Lunch
Chicken Caesar Lettuce Cups
Upgrade your work lunch with these tasty Caesar salad lettuce cups. This Caesar salad recipe gets a healthy makeover, thanks to homemade dressing made with Greek yogurt.
Ingredients:
- 4 ounces sourdough bread, cut into 1/2-in. pieces (about 2 1/2 cups)
- 2 tablespoons neutral oil, such as canola or avocado
- ¼ cup 2% reduced-fat plain greek yogurt
- 2 tablespoons water
- 3 tablespoons mayonnaise
- ¼ cup finely shredded parmesan cheese
- 1 teaspoon dijon mustard
- ½ teaspoon kosher salt
- ½ teaspoon black pepper
- 2 romaine lettuce hearts (about 8 oz. each)
- 2 cups chilled, chopped roasted chicken breast (about 6 oz.)
Directions:
- Preheat oven to 400 degrees F. Toss together bread and oil in a large bowl; spread in a single layer on a rimmed baking sheet. Bake in preheated oven until golden brown and toasted, about 10 minutes, stirring once halfway through cooking. Set aside to cool.

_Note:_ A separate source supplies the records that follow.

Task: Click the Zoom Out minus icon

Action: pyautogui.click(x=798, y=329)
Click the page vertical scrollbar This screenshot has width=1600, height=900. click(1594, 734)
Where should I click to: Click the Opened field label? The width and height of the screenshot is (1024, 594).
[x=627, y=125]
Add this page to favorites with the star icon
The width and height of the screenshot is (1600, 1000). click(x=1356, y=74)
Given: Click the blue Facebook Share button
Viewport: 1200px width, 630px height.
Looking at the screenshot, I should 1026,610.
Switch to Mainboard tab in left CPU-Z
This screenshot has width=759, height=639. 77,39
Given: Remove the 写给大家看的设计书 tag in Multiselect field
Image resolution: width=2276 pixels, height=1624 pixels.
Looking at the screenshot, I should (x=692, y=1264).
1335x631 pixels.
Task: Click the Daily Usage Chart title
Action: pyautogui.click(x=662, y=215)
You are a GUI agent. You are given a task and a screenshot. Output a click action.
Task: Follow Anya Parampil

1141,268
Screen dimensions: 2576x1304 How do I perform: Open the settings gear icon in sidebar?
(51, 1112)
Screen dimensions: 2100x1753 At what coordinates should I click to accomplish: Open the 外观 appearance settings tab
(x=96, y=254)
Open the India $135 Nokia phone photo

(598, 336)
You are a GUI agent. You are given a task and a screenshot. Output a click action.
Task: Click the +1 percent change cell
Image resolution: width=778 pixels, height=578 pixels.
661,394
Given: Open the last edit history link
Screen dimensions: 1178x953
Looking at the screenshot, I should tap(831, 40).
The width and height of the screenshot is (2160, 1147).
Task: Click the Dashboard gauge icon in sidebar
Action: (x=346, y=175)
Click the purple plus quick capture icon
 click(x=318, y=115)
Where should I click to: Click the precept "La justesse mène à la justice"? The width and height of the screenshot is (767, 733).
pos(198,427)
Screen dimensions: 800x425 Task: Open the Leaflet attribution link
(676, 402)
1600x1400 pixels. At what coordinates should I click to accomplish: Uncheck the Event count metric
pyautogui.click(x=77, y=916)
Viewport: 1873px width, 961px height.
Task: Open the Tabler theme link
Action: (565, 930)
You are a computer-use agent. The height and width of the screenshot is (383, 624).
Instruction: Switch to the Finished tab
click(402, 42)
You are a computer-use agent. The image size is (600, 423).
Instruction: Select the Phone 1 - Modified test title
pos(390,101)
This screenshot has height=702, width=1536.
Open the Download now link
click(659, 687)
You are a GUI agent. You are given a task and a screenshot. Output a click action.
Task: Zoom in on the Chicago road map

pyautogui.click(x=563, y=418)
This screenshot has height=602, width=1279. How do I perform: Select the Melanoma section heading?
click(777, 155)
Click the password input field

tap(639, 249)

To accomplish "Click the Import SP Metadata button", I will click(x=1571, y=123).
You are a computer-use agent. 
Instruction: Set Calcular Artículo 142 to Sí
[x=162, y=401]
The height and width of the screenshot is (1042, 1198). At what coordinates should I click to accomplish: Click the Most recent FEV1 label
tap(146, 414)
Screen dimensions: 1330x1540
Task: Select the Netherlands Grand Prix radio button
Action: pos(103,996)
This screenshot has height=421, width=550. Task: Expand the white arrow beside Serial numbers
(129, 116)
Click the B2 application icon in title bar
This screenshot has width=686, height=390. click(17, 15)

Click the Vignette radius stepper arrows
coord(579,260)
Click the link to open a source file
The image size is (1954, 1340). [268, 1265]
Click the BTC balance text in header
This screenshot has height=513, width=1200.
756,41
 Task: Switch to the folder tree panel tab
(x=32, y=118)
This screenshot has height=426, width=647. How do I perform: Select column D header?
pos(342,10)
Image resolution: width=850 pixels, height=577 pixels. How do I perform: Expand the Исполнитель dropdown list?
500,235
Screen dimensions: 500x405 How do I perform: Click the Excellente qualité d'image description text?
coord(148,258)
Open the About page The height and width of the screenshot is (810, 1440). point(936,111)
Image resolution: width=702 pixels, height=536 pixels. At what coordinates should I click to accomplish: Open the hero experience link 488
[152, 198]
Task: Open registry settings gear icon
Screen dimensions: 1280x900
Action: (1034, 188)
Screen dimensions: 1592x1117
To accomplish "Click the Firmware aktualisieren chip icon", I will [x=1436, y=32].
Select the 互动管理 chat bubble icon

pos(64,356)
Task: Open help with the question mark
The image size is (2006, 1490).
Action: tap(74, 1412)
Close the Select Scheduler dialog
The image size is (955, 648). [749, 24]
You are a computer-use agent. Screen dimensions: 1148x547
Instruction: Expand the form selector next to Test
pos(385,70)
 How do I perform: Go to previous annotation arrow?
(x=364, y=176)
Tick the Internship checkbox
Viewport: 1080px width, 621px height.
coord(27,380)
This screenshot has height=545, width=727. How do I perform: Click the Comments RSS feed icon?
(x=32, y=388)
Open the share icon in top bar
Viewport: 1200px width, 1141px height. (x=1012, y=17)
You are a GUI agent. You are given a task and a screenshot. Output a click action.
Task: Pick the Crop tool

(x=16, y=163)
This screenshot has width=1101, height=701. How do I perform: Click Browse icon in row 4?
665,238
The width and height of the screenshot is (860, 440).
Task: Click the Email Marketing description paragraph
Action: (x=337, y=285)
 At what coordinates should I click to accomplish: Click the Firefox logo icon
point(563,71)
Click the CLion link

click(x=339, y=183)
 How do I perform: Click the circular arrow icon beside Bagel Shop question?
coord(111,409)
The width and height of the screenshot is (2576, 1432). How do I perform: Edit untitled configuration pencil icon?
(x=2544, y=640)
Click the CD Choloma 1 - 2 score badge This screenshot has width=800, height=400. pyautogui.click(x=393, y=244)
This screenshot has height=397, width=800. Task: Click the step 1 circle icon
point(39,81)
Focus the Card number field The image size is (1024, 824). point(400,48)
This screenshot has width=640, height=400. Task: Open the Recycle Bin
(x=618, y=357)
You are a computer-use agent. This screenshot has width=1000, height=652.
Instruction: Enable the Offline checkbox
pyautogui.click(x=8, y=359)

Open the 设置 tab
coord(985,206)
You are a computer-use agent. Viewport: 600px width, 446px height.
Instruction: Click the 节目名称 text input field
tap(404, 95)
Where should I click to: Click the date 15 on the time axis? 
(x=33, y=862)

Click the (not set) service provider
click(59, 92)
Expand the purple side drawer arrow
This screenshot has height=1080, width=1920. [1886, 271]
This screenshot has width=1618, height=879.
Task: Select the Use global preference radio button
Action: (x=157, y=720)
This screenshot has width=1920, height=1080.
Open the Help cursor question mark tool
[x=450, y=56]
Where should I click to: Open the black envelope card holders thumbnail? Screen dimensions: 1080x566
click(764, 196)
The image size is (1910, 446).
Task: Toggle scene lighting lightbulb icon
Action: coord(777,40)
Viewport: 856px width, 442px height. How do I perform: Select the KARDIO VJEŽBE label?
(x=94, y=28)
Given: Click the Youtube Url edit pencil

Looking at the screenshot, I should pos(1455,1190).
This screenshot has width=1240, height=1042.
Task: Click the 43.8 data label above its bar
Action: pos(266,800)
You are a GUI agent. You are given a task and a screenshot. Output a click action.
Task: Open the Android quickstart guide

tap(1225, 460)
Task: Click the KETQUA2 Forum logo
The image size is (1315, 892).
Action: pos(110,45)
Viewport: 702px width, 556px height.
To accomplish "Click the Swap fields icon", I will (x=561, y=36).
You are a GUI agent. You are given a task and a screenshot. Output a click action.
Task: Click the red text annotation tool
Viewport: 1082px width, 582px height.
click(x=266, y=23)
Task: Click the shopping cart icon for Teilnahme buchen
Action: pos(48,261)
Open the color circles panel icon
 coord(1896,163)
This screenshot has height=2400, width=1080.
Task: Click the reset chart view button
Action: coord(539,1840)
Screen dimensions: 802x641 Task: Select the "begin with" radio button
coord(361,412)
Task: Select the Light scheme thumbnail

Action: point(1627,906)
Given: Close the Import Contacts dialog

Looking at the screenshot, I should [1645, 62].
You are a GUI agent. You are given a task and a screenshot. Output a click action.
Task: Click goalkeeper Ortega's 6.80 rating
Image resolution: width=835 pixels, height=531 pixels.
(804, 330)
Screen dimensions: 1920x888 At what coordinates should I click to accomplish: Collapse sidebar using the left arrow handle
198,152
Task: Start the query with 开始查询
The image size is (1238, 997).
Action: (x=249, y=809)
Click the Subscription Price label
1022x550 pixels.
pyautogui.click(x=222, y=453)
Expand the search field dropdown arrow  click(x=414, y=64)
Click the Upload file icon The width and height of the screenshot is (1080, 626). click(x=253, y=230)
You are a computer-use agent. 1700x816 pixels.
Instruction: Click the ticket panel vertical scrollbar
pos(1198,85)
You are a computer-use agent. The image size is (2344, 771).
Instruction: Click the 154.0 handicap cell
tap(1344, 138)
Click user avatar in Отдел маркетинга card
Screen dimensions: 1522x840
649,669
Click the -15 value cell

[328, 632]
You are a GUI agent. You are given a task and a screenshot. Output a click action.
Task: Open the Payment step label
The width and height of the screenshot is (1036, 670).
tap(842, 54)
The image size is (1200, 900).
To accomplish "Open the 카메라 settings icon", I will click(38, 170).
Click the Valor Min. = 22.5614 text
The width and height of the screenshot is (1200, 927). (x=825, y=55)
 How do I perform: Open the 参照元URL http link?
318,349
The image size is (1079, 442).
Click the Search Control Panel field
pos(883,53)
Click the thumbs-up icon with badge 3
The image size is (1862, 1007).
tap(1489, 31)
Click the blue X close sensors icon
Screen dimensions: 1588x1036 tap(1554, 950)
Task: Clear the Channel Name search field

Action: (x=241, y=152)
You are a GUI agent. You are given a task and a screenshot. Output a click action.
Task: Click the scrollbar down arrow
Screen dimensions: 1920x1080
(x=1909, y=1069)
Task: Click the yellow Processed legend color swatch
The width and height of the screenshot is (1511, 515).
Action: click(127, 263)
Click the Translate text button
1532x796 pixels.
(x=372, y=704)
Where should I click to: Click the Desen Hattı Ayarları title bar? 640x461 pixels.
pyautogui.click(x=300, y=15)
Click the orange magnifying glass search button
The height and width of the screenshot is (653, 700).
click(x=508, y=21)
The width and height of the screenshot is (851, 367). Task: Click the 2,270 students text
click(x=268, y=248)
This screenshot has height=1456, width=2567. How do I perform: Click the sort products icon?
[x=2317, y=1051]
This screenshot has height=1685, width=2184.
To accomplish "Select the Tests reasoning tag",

- While bread toasts, whisk together yogurt, water, mayonnaise, Parmesan, mustard, salt, and pepper in a large bowl. Cut 5 inches from the top of each romaine lettuce heart; set aside 8 of the largest leaf tops for lettuce cups. (Save remaining leaves for another use or discard.) Chop bottom section of each romaine lettuce heart into bite-size pieces. Add chopped lettuce, chicken, and cooled bread to bowl with dressing; toss to coat. Divide evenly among 8 reserved lettuce cups.